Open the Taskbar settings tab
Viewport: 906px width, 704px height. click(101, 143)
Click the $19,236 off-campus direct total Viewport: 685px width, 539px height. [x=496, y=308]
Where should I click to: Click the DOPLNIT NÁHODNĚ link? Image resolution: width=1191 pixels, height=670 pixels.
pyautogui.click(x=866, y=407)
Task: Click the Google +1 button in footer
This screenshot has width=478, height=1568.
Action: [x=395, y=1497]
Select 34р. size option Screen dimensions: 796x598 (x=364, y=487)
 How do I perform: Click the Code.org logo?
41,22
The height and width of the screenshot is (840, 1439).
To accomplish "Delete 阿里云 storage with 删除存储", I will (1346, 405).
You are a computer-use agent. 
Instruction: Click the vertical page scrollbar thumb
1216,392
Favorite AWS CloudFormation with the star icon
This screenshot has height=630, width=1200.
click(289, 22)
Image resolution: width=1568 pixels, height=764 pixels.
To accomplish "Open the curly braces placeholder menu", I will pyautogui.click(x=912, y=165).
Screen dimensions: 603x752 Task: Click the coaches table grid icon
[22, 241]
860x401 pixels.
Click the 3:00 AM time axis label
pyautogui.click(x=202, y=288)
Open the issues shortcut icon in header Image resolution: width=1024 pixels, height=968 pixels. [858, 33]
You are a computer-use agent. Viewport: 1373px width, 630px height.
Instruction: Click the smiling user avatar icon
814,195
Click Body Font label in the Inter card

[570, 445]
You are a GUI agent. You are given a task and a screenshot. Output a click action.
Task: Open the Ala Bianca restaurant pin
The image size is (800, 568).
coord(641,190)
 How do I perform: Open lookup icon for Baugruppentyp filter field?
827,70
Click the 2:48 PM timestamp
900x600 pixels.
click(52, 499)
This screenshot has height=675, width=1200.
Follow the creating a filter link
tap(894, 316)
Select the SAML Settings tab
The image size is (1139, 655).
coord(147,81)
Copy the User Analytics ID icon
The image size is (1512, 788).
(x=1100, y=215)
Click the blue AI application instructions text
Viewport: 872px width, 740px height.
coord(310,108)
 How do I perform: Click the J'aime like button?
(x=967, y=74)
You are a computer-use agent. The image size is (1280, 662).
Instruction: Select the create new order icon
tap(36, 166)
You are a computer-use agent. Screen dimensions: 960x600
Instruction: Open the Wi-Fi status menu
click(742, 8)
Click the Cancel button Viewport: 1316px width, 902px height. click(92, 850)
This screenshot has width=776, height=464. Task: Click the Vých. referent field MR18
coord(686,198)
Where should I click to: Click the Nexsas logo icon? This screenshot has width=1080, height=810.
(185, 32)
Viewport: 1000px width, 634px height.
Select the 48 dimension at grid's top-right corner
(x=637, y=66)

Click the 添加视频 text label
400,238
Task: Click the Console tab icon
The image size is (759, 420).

----

WORK REQUIRED:
Lines with the string "agent": say how many appear in the entries above, giving the number alone.

TASK ANSWER:
5